Depois das declarações do presidente do Belenenses SAD, a Direção-Geral da Saúde afastou a possibilidade de ter poder de decisão sobre a realização ou não do jogo. O delegado de saúde que está a acompanhar o caso “emite um parecer” sobre as condições para a realização da partida mas, “depois, são os clubes que decidem” se têm capacidade de resposta face aos jogadores impedidos de entrar em campo por terem obtidos resultados positivos no teste PCR, explicou a DGS ao Observador.
Pouco depois de Rui Pedro Soares, Rui Costa também surgiu na sala de imprensa do Jamor para confirmar a ideia de que teriam de ter sido as autoridades de saúde ou a Liga de Clubes a adiar a partida. Queria essencialmente lamentar o que aconteceu hoje no Jamor, lamentar esta página negra do futebol português e do próprio país. O Benfica simplesmente cumpriu com o regulamento da mesma forma que o Belenenses SAD foi obrigado ir a jogo. Se o Benfica não se apresentasse também perderia o jogo. Devemos estar todos envergonhados com o aconteceu mas o Benfica não é responsável por esta página negra. Não nos agradou de forma nenhuma entrar em campo nestas condições. O Benfica foi, assim como o Belenenses SAD, obrigado a entrar em campo. As duas entidades responsáveis não adiaram o jogo, não seria o Benfica a fazê-lo também. Não houve nenhuma informação contrária da Liga. O Benfica é alheio a essa situação”, disse o presidente encarnado.
O Belenenses SAD atuou com nove elementos de início, sendo que apenas Diogo Calila pertencia à equipa principal — tendo sido autorizado pelas autoridades de saúde por ter estado infetado com Covid-19 há menos de 180 dias. Dois dos nove jogadores eram guarda-redes e, no início da segunda parte, os azuis regressaram ao relvado com apenas sete elementos, já que Calila e António Montez permaneceram no balneário. No recomeço, João Monteiro atirou a bola para fora e sentou-se no relvado, deixando o conjunto reduzido a seis jogadores e acabando com o jogo nesse momento. Ao longo de toda a primeira parte, o Belenenses SAD não teve qualquer treinador a orientar a equipa, já que tanto Filipe Cândido como todos os adjuntos e o técnico dos Sub-23 testaram positivo. A equipa médica presente no Jamor, acrescente-se, pertencia aos Sub-23 do clube. Rui Pedro Soares saiu em lágrimas ao intervalo, tendo sido consolado por Rui Pedro Braz, e todos os jogadores entraram em campo de máscara, assim como os elementos da equipa de arbitragem.

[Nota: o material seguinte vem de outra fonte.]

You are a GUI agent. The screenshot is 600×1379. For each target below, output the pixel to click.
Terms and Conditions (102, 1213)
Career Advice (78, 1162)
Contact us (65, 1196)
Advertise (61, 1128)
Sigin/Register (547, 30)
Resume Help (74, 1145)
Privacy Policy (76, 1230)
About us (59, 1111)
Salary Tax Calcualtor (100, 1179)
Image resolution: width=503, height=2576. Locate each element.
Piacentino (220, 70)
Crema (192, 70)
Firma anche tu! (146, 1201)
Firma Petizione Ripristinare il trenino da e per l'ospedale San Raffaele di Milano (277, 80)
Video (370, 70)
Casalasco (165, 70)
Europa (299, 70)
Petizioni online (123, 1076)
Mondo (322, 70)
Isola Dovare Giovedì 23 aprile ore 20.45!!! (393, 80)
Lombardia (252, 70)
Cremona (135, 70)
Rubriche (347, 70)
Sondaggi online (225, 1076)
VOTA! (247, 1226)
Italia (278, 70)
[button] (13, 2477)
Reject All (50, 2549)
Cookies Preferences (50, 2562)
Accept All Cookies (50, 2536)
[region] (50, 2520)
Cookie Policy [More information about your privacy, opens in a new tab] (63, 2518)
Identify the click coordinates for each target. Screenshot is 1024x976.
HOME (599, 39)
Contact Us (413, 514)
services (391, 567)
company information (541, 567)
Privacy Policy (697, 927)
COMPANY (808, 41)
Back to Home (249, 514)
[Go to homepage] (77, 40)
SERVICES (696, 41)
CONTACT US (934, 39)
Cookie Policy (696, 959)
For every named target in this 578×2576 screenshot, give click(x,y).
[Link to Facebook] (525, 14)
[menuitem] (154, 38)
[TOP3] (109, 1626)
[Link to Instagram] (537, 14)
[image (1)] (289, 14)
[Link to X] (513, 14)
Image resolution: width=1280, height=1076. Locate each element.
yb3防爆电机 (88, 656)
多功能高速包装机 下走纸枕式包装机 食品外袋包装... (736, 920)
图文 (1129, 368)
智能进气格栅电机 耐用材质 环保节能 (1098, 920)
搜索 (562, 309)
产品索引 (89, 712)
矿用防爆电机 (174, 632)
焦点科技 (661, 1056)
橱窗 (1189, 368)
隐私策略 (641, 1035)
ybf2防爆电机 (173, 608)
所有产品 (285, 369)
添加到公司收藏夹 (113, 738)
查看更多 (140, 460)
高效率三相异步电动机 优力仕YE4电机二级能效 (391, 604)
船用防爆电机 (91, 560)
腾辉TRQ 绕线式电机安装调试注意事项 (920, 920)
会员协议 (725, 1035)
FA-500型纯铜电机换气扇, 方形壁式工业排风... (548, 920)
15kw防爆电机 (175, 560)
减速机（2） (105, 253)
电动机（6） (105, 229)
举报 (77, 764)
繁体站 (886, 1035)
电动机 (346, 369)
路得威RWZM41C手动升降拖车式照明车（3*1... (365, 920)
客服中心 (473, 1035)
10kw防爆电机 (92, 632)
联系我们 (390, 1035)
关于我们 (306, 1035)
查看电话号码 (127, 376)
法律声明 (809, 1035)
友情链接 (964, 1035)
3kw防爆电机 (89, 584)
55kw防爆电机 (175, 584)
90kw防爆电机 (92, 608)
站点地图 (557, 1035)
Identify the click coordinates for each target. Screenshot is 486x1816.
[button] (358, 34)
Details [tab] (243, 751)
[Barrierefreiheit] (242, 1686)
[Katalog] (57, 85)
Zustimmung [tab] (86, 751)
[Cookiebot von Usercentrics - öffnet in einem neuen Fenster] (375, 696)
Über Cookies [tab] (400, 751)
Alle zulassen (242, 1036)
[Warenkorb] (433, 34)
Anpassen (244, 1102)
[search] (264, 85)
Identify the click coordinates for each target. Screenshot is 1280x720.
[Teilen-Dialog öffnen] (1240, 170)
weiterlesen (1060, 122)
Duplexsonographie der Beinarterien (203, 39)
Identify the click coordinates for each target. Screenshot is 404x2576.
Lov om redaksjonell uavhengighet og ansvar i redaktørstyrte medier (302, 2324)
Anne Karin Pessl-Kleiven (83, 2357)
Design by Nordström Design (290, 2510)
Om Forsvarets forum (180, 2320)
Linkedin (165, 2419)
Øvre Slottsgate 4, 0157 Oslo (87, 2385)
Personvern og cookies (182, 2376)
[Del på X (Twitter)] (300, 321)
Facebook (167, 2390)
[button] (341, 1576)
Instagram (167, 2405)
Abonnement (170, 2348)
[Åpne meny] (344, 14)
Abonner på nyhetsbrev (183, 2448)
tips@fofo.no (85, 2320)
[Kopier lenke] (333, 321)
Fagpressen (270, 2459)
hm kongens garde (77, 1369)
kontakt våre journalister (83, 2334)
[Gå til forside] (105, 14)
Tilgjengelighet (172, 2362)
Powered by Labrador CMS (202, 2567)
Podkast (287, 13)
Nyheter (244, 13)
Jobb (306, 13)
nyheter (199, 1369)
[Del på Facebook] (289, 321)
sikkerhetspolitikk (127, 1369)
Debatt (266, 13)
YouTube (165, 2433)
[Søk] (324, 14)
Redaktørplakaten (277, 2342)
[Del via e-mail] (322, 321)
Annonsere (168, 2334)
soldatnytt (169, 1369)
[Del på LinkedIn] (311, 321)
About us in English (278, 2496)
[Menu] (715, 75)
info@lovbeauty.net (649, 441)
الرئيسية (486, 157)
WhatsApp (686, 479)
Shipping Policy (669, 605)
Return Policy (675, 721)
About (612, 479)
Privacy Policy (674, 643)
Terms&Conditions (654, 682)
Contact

Um dos jogadores infetados é Cafú Phete, internacional sul-africano que esteve recentemente ao serviço da seleção e que regressou a Portugal no passado dia 18 de novembro. O central jogou contra o Zimbabué a 11 de novembro e no Gana a 14 de novembro, tendo já defrontado o Caldas, na Taça de Portugal, desde que voltou a integrar os trabalhos do Belenenses SAD. Com este cenário, sendo que esta é já a terceira vez que Cafú Phete testa positivo à Covid-19, abre-se a porta ao receio de que o surto do clube tenha origem na nova variante Ómicron, detetada precisamente na África do Sul. Na conferência de imprensa que deu de manhã, Rui Pedro Soares sublinhou que “todos os atletas estão vacinados” mas que a hipótese de este ser um contágio com origem na nova estirpe “tem, naturalmente, de ser considerada”.